President Trump agrees. He recently met with House Speaker Paul Ryan to discuss what the White House called, “the overwhelming need to improve our Nation’s infrastructure.”

There are some guidelines that should shape the debate over infrastructure. The first key is working together. That means congressional Democrats and Republicans will need to cooperate. But it means much more than that.

To drive successful infrastructure expansion, Washington needs to encourage the growth of public-private partnerships (P3’s) to deliver more private sector investment for major projects. It can do that by promoting a regulatory and tax environment for investment that attracts dollars and technology from the private sector.

In the real estate industry, infrastructure encourages development. People are more likely to develop property, start businesses and choose to live where the roads, bridges, ports and power grid are dependable.

Policymakers also need to make more land available for development. A leaked administration infrastructure draft cited reform of the federal brownfield program to encourage development. According to that document, the administration wants to make it easier for state and local governments to permit brownfield development.

This makes sense. There are an estimated 500,000 brownfield sites in the United States, many of them in heavily populated areas. As much as $2 trillion of real estate may be undervalued due to the presence or possibility of contamination. Developing some of this property would pay big dividends. On average, every dollar invested through the EPA’s program leverages an additional $16 used for assessment and cleanup of brownfields. It’s an example of a small federal investment delivering an outsize return.

The federal government also needs to continue slashing the red tape that often holds back projects.

The administration can take steps to do this even without Congress. As Trump aide Alexander Herrgott explained at a recent conference, “Regardless of what happens with the legislative package, I think one of the most important things this administration can do is take permit delivery times from what is now an average of 4.7 years down to two years.” That would be an excellent start to speed up projects.

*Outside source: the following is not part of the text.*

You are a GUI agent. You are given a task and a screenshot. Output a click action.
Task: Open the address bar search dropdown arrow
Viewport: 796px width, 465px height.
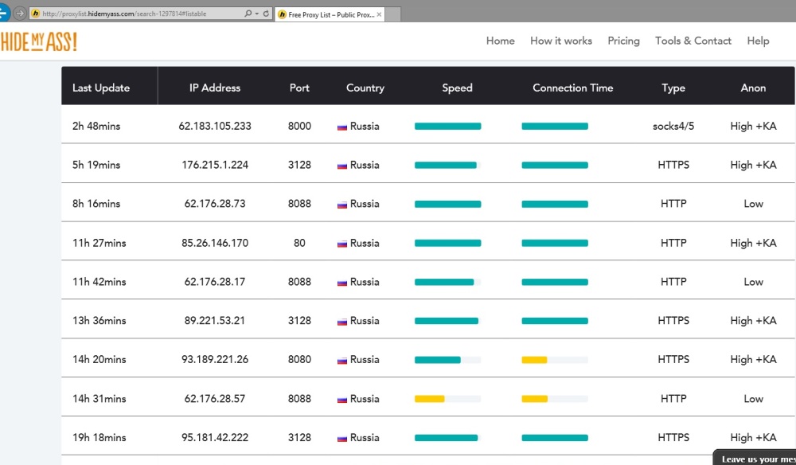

But lawmakers need to do their part as well. Congress should make it easier to obtain permits to build new infrastructure by defining the top regulatory obstacles that need to be eliminated and other major challenges that deter investment. Lawmakers need to streamline the permitting and approval processes to improve project delivery systems and reduce costs.

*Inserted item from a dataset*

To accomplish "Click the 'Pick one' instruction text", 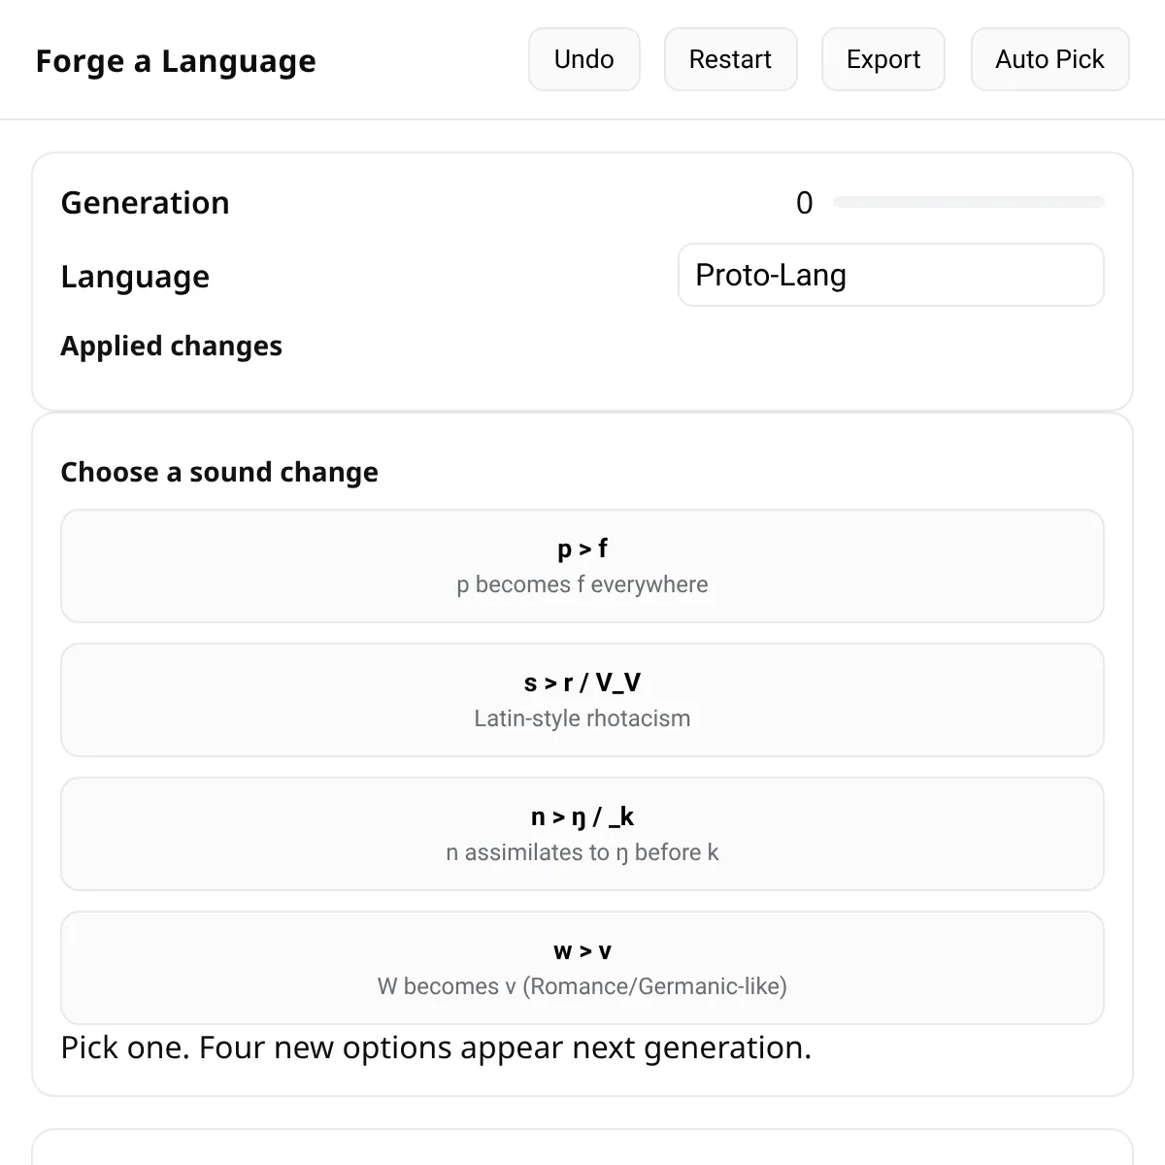I will [435, 1048].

The federal government also needs to reassure private investors that it will be a good partner. It needs to set clear rules that private entities can comply with, and ensure that those rules stay in place throughout the lifespan of a project. If the rules change every election cycle, few will want to partner with the federal government.

In the real estate industry, infrastructure encourages development. People are more likely to develop property, start businesses and choose to live where the roads, bridges, ports and power grid are dependable.

That will require government investment, this year and for years to come. But if Washington is willing to make the initial investments, Americans can build the world’s best infrastructure, and keep the country growing for decades to come.

Thomas J. Bisacquino is President and CEO of NAIOP, the commercial real estate trade association with more than 19,000 members nationwide.